I can hardly manipulate the epicycles she has fixed to my hips, but Something pushes me from behind.

— You’ll have to hold the baby, if you don’t mind, the swaddling gets in the way. Here. Take.

— Something! Dippermouth weighs a ton. I can’t possibly have fathered him.

— You both weigh a ton. Oof!

— What, in my condition? Unless I absorbed some of her weight while she sat on me.

— He has your very high density and low luminosity.

— Do you mean like a White Dwarf? Impossible, I’d consist of degenerate matter.

— Well –

— Besides, he’s only just got himself born. And I belong to the main sequence.

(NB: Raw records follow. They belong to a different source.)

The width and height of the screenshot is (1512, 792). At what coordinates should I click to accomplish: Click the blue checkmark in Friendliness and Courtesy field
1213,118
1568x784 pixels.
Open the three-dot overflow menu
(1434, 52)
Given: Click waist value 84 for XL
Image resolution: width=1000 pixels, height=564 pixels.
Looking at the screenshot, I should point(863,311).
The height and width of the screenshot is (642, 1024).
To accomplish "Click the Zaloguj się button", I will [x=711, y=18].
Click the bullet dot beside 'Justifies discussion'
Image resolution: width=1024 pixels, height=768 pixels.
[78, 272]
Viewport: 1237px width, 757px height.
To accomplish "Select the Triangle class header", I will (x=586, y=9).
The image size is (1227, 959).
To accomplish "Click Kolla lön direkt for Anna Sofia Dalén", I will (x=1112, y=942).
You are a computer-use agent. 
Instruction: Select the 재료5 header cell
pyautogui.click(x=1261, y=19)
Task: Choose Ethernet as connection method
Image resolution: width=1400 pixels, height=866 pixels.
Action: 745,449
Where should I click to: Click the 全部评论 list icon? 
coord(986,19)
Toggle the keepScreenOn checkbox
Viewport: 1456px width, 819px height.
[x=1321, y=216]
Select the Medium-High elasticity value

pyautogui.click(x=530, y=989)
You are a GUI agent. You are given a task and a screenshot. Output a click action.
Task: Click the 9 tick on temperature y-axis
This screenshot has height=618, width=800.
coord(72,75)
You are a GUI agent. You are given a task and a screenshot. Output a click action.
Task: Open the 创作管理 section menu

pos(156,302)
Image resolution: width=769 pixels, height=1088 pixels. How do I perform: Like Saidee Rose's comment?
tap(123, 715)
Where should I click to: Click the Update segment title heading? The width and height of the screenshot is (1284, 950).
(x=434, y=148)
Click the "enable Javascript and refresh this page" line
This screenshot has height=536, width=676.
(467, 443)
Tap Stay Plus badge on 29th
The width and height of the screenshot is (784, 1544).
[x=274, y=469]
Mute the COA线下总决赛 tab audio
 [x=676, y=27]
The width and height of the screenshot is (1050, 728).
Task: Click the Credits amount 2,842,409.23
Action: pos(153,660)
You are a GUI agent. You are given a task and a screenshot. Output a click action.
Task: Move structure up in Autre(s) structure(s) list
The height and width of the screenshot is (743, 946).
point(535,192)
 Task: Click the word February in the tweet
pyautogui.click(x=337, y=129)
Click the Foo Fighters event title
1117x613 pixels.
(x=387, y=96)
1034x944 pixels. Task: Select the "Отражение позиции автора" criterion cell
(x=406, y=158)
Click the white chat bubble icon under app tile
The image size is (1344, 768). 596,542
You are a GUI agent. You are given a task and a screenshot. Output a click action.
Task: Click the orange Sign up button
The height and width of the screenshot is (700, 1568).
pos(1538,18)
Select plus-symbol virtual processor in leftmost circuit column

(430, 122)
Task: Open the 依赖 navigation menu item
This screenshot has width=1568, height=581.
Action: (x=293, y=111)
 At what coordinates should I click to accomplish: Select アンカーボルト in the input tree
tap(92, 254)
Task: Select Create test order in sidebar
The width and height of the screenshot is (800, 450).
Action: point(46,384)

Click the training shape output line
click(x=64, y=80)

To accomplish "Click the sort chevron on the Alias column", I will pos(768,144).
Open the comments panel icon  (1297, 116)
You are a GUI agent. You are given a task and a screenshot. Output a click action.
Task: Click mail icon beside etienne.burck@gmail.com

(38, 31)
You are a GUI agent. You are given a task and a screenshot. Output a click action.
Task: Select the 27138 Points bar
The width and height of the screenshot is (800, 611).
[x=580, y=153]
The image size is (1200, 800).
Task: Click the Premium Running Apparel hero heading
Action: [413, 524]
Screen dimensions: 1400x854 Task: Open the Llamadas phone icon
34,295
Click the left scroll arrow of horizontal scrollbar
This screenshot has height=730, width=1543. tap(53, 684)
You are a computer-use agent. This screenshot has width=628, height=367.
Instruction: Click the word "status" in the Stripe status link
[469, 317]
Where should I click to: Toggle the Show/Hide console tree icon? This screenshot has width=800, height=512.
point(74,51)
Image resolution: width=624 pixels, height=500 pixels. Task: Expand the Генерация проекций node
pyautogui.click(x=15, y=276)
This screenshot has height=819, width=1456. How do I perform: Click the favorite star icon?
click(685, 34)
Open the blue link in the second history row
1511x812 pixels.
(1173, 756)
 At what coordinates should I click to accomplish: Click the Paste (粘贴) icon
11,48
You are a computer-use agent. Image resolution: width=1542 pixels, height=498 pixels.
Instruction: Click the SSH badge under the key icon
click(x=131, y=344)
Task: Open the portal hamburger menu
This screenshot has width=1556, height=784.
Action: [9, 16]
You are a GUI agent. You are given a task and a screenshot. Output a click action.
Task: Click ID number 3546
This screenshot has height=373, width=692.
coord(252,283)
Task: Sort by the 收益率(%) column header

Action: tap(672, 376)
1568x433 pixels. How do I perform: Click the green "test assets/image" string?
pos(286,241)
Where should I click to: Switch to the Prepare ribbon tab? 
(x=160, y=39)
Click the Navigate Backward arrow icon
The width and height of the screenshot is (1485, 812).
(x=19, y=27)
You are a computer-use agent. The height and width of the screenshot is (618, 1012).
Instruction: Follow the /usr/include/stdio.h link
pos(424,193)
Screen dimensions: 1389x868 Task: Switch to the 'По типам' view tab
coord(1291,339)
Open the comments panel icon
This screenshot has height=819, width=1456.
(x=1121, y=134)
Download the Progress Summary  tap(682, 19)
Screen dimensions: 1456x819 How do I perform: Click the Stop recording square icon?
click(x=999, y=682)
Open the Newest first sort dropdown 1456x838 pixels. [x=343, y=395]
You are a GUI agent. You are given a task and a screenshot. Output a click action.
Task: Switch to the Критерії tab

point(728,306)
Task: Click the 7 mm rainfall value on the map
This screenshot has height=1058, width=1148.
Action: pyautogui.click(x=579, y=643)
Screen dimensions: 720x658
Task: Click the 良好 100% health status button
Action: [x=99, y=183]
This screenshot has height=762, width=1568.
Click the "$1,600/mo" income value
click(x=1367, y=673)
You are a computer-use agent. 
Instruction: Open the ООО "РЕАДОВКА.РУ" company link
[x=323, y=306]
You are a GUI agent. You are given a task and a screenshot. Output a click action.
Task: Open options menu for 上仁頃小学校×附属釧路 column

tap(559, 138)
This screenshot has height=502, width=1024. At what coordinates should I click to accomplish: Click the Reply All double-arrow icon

— How did it feel exactly repeat feel exactly query what did the joke fat woman unjoke say did you die laughing pardon me you see she said you didn’t cry unpardon if I may get in a query edgeways query how come your plane stroke vehicle changed into a vehicle stroke autostop unquery so you hitchhiked repeat hitchhiked on the skyroad stop delete last seven words for autostop read auto space stop query what shall we call you unquery no reply stop mister you must have a name unmister he says someone scramble check query has he lost his mind uncheck unscramble suggest Lazarus in said circumstances unsaid no objection quote no comment I feel sick don’t puff your cigar-shape at me comment has humour expand human touch your end my reply to soothe we only do our duty feed the people good people we like people end reply query please repeat please how did it feel exactly repeat feel exactly Mister Lazarus query did you want to come back unquery we must know what you felt thought saw said heard stop.